The Packard Trail is a 2-mile trail network designed to support year round activities such as hiking, running, snowshoeing, mountain biking, and wildlife observation. The trail loop rests within approximately 150 acres of the 1,236-acre Virgil Parris Forest property and uses a forested area situated along and above the western shore of the undeveloped and protected 49-acre South Pond. The route is punctuated by innumerable scenic features including views of the pond, several marshes, and North Hill, as well as a dozen or so significant glacial erratics, and small waterfalls along two prominent streams. The trail network offers five short side trails to various scenic points including an historic family cemetery. A 0.5-mile outer loop trail departs the main loop at its southern end offering access to a waterfall on the South Pond outlet and birdwatching in the marsh.
The 2-mile loop trail has a mechanically prepared tread surface with a width of about four feet, which allows two people to walk abreast. The overall grades of the trail are kept to a minimum, offering gently rolling hills that are suitable for the very young as well as the elderly. The trail begins at the parking area, and after 100 feet, forks to the north and south. Following the trail to the north, it winds past several stone foundations, and a short side trail to the right leads to Packard Cemetery. The loop trail continues by skirting below the cemetery and in about a quarter of a mile, a very short spur trail will lead to view the first of two significant streams. The main trail turns away from the stream, and passes over the top of a rocky knoll to begin a series of switchback turns. At the bottom of the hill, another spur trail on the left leads to a scenic waterfall bordered by low cliff bands.

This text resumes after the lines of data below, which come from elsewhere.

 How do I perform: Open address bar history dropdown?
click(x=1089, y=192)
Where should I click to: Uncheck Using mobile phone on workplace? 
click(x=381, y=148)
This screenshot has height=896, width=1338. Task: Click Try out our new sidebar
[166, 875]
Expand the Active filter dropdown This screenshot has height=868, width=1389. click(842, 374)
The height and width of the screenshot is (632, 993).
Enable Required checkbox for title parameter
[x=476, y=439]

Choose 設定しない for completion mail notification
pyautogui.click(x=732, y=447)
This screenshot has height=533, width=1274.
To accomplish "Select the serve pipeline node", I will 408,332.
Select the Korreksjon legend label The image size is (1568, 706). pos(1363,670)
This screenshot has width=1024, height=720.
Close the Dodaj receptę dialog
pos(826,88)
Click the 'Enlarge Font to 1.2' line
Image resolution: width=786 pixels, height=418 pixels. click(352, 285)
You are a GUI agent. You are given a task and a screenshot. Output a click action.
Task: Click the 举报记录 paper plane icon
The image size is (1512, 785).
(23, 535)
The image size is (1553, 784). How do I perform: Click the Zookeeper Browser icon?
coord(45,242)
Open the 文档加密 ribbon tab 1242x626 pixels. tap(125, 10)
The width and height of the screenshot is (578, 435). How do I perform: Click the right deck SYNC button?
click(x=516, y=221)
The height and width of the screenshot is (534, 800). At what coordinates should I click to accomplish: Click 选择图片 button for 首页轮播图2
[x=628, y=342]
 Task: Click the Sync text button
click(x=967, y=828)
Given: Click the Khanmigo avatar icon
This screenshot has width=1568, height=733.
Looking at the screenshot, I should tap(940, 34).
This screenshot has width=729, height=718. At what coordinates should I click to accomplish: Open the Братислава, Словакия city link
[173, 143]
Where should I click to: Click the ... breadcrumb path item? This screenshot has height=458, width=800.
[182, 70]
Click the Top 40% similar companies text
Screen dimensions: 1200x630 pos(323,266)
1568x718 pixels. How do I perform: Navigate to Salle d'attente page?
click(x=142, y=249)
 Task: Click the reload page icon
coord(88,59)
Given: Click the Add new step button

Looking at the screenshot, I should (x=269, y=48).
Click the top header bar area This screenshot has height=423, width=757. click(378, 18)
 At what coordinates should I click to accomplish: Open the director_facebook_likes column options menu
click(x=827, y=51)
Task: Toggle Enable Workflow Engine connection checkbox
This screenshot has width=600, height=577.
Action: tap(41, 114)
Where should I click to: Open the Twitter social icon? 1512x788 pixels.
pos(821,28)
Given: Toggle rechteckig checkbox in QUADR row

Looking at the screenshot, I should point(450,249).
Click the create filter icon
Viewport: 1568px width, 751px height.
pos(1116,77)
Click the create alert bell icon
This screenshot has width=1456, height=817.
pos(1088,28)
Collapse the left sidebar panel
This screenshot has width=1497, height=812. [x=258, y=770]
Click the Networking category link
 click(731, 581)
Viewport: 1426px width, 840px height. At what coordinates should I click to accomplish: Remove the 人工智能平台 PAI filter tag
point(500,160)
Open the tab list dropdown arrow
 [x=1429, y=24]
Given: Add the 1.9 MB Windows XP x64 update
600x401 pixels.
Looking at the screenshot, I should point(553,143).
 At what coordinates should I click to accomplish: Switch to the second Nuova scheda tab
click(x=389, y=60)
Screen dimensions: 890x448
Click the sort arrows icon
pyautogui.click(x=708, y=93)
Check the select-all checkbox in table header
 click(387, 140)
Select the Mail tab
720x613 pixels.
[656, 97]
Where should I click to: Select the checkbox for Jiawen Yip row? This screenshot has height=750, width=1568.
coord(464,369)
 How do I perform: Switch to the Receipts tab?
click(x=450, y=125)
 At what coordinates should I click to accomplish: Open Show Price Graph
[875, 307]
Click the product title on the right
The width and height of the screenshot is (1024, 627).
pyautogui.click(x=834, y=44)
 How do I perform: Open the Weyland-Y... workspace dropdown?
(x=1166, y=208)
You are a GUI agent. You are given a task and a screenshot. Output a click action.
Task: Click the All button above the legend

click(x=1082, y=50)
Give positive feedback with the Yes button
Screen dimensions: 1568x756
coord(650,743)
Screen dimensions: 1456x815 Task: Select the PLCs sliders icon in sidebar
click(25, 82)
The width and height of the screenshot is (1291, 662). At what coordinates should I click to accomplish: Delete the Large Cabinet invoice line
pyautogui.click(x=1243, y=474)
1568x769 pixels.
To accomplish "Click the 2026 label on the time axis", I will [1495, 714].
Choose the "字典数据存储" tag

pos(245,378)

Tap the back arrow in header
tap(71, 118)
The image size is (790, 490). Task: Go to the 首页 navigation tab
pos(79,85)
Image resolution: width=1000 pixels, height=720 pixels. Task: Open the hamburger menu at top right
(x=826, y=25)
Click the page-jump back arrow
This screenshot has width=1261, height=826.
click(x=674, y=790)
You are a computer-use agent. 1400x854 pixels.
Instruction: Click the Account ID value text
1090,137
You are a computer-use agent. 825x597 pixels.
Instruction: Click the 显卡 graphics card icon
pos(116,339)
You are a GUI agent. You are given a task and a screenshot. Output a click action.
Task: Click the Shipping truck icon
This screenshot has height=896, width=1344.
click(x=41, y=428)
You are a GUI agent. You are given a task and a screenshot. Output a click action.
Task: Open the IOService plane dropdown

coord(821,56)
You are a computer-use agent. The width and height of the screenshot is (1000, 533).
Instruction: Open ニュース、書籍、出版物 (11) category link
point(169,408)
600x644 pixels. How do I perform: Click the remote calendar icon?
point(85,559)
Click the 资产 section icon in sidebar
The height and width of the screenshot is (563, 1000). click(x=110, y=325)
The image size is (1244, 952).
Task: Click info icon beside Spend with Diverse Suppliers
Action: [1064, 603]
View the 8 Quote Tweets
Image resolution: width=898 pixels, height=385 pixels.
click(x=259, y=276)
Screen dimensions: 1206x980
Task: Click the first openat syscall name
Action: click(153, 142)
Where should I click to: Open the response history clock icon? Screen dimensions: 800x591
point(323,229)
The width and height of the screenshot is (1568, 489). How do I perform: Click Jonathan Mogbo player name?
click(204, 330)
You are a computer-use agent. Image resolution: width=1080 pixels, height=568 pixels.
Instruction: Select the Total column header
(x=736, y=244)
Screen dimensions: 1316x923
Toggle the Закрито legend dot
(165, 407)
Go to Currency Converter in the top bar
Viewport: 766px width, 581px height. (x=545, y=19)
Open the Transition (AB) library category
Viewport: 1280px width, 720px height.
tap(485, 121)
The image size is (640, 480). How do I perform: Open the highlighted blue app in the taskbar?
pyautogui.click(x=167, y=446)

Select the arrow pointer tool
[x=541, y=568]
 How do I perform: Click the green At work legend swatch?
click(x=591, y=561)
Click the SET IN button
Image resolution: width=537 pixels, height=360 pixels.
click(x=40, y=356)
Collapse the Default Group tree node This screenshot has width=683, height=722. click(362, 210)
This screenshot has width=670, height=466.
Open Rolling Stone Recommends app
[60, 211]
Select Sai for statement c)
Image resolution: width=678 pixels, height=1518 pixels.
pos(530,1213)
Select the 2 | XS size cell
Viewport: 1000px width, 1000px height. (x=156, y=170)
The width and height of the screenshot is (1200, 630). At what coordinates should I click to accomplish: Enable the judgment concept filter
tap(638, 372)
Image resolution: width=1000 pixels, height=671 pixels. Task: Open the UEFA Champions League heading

The trail continues along the stream, and as the land begins to gradually form into a small esker, red and white pines become the predominant forest. The ridge ends on a prominent point on South Pond and offers clear views of the pond and North Hill. The trail works along and above the shore, but turns back from the pond to maintain moderate grades in descending and climbing a second esker. Here more scenic views of the pond are had. The trail again turns away from the pond, passing over a bridge on a small stream, then climbing to the largest of the three eskers. Here the red and white pine forest is open and the views of the pond are expansive. The trail dips down to follow the shoreline for a short stretch before turning and heading uphill away from the pond, over the tops of two smaller eskers.
Here, the outer loop trail leads left to the marsh and offers beautiful views and birding opportunities. The outer loop continues on to a significant waterfall on a stream bordered by impressive glacial erratics before rejoining the main loop at its southern extent. Past the first junction, the main loop trail crosses a small stream and starts a gradual climb. It winds through hardwood forests dominated by red oaks and is dotted with numerous hefty boulders. Near the high point, the outer loop trail rejoins from the left. The main trail at this junction continues gradually climbing, taking the trail user past more large boulders while winding through a maple and oak forest. The route passes over two streams and then rejoins the access trail near the parking area.
This trail passes through a property that was acquired in part with funds from the Land for Maine’s Future program. For more information about the LMF program and the places it has helped to protect, please visit the LMF webpage.
Visit Western Foothills Land Trust online for more information and a printable map or contact:Western Foothills Land Trust
The modest parking area and trailhead are located 1.2 miles south of ME-117 on the east side of the Sodom Road, which is maintained by the town in the winter.
Note: When driving east from South Paris on ME-117, after crossing over Streaked Mountain, drivers should slow down as soon as Frechette's shop is in view. The right turn onto the Sodom Road is very sharp.